**Directions for this task**
Rewrite the lines below, putting "Guidelines" in place of "Rules" and leaving everything else as it is.

**Data taken from a collection**
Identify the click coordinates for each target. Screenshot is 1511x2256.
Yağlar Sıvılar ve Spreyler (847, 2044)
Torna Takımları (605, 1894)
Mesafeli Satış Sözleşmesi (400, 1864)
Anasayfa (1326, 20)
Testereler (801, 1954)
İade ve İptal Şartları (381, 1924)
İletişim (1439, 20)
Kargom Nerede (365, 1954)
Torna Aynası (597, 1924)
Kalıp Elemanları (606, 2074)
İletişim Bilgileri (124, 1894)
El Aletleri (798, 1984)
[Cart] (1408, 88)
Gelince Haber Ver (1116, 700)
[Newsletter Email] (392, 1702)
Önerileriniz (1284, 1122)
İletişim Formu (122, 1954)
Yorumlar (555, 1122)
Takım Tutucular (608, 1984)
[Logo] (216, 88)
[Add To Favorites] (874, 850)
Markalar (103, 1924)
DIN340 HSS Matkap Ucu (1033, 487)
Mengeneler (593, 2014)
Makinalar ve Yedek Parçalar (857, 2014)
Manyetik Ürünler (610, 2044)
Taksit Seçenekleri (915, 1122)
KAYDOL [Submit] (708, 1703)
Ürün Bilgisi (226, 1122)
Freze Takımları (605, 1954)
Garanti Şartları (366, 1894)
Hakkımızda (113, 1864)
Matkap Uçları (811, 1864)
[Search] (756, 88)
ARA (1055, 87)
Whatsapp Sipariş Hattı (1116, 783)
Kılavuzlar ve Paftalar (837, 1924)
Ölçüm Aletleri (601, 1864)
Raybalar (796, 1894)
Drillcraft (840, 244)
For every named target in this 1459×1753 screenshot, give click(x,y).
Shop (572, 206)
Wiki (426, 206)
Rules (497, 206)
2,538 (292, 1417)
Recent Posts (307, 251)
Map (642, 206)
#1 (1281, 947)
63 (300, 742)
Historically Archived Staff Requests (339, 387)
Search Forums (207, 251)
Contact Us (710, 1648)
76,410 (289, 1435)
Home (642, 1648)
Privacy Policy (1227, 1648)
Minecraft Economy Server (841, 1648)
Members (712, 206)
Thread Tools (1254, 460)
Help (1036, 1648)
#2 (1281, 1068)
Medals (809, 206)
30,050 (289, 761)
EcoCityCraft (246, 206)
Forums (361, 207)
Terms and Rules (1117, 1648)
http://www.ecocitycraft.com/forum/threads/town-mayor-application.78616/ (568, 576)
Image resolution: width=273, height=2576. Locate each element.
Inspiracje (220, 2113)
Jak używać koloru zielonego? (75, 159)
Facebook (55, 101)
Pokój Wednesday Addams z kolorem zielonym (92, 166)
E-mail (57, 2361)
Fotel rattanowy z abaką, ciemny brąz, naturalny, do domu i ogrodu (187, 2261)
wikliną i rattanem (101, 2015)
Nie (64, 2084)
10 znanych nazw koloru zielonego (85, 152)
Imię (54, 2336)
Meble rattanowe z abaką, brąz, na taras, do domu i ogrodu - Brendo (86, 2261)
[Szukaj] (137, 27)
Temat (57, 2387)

**Task solution**
Identify the click coordinates for each target. Screenshot is 1511x2256.
Yağlar Sıvılar ve Spreyler (847, 2044)
Torna Takımları (605, 1894)
Mesafeli Satış Sözleşmesi (400, 1864)
Anasayfa (1326, 20)
Testereler (801, 1954)
İade ve İptal Şartları (381, 1924)
İletişim (1439, 20)
Kargom Nerede (365, 1954)
Torna Aynası (597, 1924)
Kalıp Elemanları (606, 2074)
İletişim Bilgileri (124, 1894)
El Aletleri (798, 1984)
[Cart] (1408, 88)
Gelince Haber Ver (1116, 700)
[Newsletter Email] (392, 1702)
Önerileriniz (1284, 1122)
İletişim Formu (122, 1954)
Yorumlar (555, 1122)
Takım Tutucular (608, 1984)
[Logo] (216, 88)
[Add To Favorites] (874, 850)
Markalar (103, 1924)
DIN340 HSS Matkap Ucu (1033, 487)
Mengeneler (593, 2014)
Makinalar ve Yedek Parçalar (857, 2014)
Manyetik Ürünler (610, 2044)
Taksit Seçenekleri (915, 1122)
KAYDOL [Submit] (708, 1703)
Ürün Bilgisi (226, 1122)
Freze Takımları (605, 1954)
Garanti Şartları (366, 1894)
Hakkımızda (113, 1864)
Matkap Uçları (811, 1864)
[Search] (756, 88)
ARA (1055, 87)
Whatsapp Sipariş Hattı (1116, 783)
Kılavuzlar ve Paftalar (837, 1924)
Ölçüm Aletleri (601, 1864)
Raybalar (796, 1894)
Drillcraft (840, 244)
For every named target in this 1459×1753 screenshot, give click(x,y).
Shop (572, 206)
Wiki (426, 206)
Guidelines (497, 206)
2,538 (292, 1417)
Recent Posts (307, 251)
Map (642, 206)
#1 (1281, 947)
63 (300, 742)
Historically Archived Staff Requests (339, 387)
Search Forums (207, 251)
Contact Us (710, 1648)
76,410 (289, 1435)
Home (642, 1648)
Privacy Policy (1227, 1648)
Minecraft Economy Server (841, 1648)
Members (712, 206)
Thread Tools (1254, 460)
Help (1036, 1648)
#2 (1281, 1068)
Medals (809, 206)
30,050 (289, 761)
EcoCityCraft (246, 206)
Forums (361, 207)
Terms and Guidelines (1117, 1648)
http://www.ecocitycraft.com/forum/threads/town-mayor-application.78616/ (568, 576)
Image resolution: width=273, height=2576. Locate each element.
Inspiracje (220, 2113)
Jak używać koloru zielonego? (75, 159)
Facebook (55, 101)
Pokój Wednesday Addams z kolorem zielonym (92, 166)
E-mail (57, 2361)
Fotel rattanowy z abaką, ciemny brąz, naturalny, do domu i ogrodu (187, 2261)
wikliną i rattanem (101, 2015)
Nie (64, 2084)
10 znanych nazw koloru zielonego (85, 152)
Imię (54, 2336)
Meble rattanowe z abaką, brąz, na taras, do domu i ogrodu - Brendo (86, 2261)
[Szukaj] (137, 27)
Temat (57, 2387)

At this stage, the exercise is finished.